Dewey Daniels does not exemplify the typical dropout who leaves school because it is boring or not fulfilling his needs. He is not an alcoholic, nor is he addicted to drugs. He has no family living in squalor dependent upon his meager earnings for survival. He is just a 17-year old working in a hospital not because he was interested in becoming a neurosurgeon but for the sole self-admitted purpose of finding a willing sexual partner. His responses to his boss’s questions show that Dewey is intelligent, self-confident, and creative. But, he seems lost in a sea of uncertainty about not only his future but his immediate present.
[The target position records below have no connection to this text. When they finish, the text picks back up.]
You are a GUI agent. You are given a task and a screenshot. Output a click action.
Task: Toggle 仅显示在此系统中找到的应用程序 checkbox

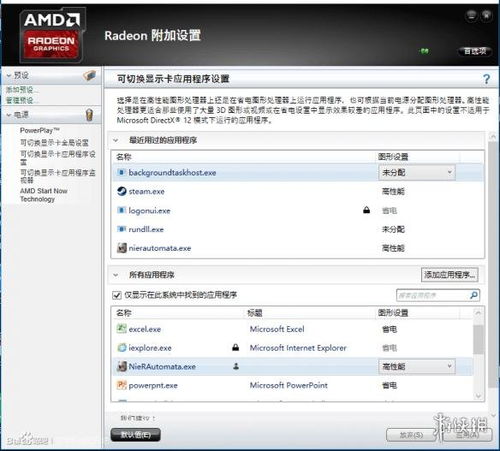tap(117, 295)
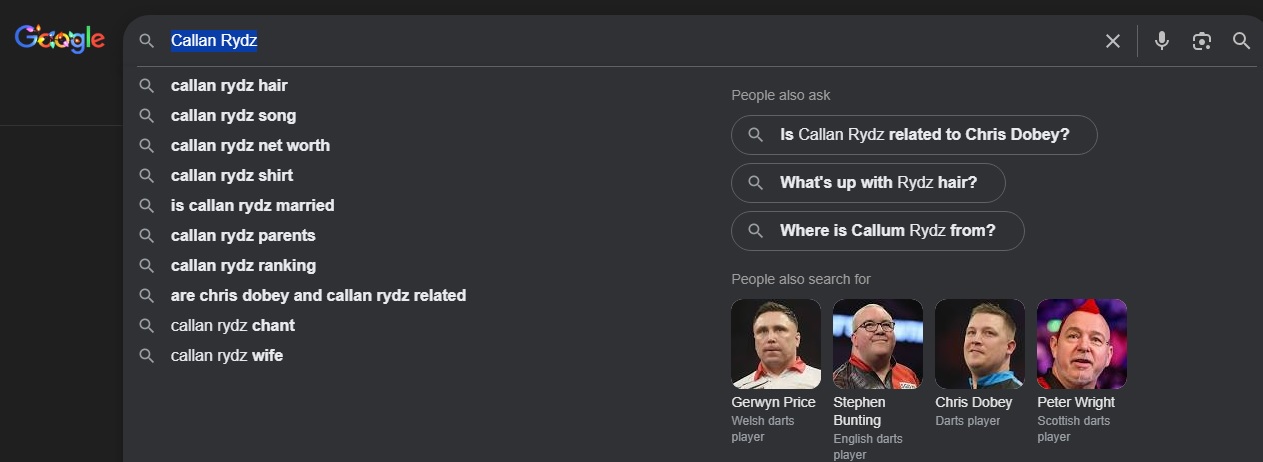Screen dimensions: 1263x462
Task: Click the Google logo
Action: tap(59, 39)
Then he meets a kleptomaniac, Yvette Goethals, who works in the same department as he does. But, she does not appear to him as merely a coworker but as the first potential sexual conquest who he thinks will submit just by natural reaction to his gorilla stare. She not only resists his overtures but brings his symphony of attempts to unexpected closure until the X-rated ninth chapter. There, she brings out the best and the worst of Dewey, leaving him frustrated, longing for more, and heels-over-head in love with love, the act – not the person. His struggle to cope with his own inability to endure rejection, or the transient state of young adult romantic experiences, forces him to see himself and his choices as they really are in a volatile period of adolescent development.
Yvette is a representation of the harsh realities that face all youth – males and females – and her particular fetishes are extreme, a rarity that most young men might not find personified in just one potential mate. Her radical vegetarian behavior and peculiar quirks make her an attractive and exciting object of desire if one doesn’t mind horses in rented quarters or communal living with a questionably sane band she considers her extended family. Her adult attitude toward sexual encounters, a keen insight into the nature of passing affairs as no more significant than unseemly burps, makes her 18 years seem far more mature. Her small world has little room for others to grow in, but her pressure on Dewey to engage in introspection is admirable in spite of her unwillingness to be tolerant of his differences.
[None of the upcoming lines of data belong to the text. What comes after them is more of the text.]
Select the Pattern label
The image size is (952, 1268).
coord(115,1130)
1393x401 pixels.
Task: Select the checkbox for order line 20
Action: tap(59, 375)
Dewey tasted the unique flavor of love as he thought it might be but realized that all things must pass, and this one certainly must most definitely pass for the sake of his emotional and physical survival. The three months duration of the story packs in more living and excitement than could be expected in a year, but Dewey used those events to help him reach the most important decision he would ever have to make – the decision to see himself as he was and where he was going. He had to take control Yvette, for all her faults, helped him do that.
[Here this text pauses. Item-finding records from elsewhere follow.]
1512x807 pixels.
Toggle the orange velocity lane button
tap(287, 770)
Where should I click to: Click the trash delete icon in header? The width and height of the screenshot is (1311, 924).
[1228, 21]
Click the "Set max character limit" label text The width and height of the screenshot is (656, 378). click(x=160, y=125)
Evaluation: This early Zindel work touches on one of the untouchable problems of teenagers – first loves. Adolescents are impressionable and react immaturely to the new experience of doing it, which to them is a sign of the rites of passage from childhood to adulthood. The biological aspects of sexuality are blind to the essential emotional and intellectual requirements which put the whole experience into a viable perspective.
Recommendation: All students should read this, both boys and girls, because it does address specific problems that they might otherwise not want to discuss either individually or as a class, particularly those students who feel that school does not offer the answers to their questions. This story is just one possible answer to the often asked question: What’s out there? The persona of Yvette might be shocking but not unbelievable.
Teaching: The story lends itself well to exploring choices one makes and judgments about characters who lead different lifestyles and the effects of those lifestyles on behaviors. The value of education as a foundation for professional growth and the consequences of bizarre activities on future choices and social reaction to far-leftist liberal attitudes are all open for acute examination.